## Introducing the Concept

Teachers explain the following to your students to help them understand the concept of significant figures and how and why they are used before continuing on to the worksheet and board work included in this science lesson plan.

Science relies on measurements and calculations to prove laws and theories. These measurements and calculations often involve very large and very small numbers. The measurements also reflect the degree of measurements that the measuring tool is able to perform.

Calculations can describe no more and no less than the measurements themselves. Thus, the numbers cannot be any more definitive in the calculation than they are in the measurement. For example, if you were to multiply a measurement having 2 digits times a number having 6 digits and then you would have to turn the answer into one that reflects the accuracy of the *measurement*. To determine how many digits should be in the answer, we look to the *limiting term*. The limiting term varies with the type of calculation you are performing.
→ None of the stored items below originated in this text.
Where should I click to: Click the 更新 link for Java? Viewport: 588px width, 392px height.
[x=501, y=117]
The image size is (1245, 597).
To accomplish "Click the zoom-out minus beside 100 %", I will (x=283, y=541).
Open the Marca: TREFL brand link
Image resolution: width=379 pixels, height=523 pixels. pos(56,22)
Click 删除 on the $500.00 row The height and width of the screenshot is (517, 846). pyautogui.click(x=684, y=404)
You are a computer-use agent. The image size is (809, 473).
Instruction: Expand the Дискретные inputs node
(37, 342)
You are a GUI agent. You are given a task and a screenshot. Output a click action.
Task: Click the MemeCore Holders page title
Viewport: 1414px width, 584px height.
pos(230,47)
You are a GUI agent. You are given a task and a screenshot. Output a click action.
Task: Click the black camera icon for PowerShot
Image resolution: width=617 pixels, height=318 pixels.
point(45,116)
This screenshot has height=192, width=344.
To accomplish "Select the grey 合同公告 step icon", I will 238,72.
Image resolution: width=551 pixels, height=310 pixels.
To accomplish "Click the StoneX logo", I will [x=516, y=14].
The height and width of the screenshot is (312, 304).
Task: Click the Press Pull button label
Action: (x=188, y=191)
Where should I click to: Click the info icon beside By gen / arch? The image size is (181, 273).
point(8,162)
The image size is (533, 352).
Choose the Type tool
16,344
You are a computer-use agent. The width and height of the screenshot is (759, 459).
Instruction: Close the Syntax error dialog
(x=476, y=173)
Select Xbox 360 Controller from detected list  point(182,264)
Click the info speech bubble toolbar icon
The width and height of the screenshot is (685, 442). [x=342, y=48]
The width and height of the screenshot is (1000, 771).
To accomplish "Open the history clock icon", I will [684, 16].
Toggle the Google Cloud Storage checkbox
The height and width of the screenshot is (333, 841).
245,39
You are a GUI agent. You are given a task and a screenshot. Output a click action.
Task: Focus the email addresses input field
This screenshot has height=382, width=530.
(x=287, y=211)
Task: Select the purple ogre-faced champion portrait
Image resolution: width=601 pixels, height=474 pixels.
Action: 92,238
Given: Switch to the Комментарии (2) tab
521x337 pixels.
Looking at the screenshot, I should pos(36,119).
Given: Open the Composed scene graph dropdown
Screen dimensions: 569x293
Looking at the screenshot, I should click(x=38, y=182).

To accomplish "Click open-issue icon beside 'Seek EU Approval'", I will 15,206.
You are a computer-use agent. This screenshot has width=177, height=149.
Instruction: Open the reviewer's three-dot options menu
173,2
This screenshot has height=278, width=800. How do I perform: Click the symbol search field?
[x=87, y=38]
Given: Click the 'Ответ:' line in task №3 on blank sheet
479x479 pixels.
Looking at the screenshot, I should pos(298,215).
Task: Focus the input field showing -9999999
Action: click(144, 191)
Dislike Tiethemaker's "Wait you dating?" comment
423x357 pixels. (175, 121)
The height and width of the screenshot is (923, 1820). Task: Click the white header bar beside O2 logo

## Multiplying Significant Figures

Demonstrate the use of significant figures in multiplication by introducing the following rule and working through the problem below with your students.

When multiplying and dividing quantities, leave as many significant figures in the answer as there are in the quantity with the** least** number of significant figures.

Therefore: 3.37/2.2 = 1.5

If you actually work this problem out, you will see that the actual answer is much longer and goes on into infinity. However, the limiting term in this equation is the 2.2, which contains 2 significant figures. Using the rule of rounding, the number to the right of the five is smaller than five and so the number remains the same and the rest of the numbers to the right are dropped.

## Adding Significant Figures

Demonstrate the use of significant figures in addition by introducing the following rule and working through the problem below with your students.

When adding or subtracting quantities, leave the same number of decimal places in the answer as there are in the quantity with the least amount of significant places.

Therefore 3.37 + 2.2 = 5.6

When you work this problem out, you see that the answer is actually 5.57. Using the rule of rounding, we see that the seven is larger than a five. Therefore the five changes to a six. The seven is dropped because the number 2.2 determines that the amount of numbers to the right of the decimal should be one.

After demonstrating the use of significant figures to your students, have them do the significant figures worksheet that is included with this science lesson plan. To reinforce students’ understanding of the use of significant figures, refer them to the significant figures study guide. This study guide puts scientific terms into terms that students can easily identify with. Use the study guide as a component of the lesson plan or for students who are having difficulty understanding how to use significant figures.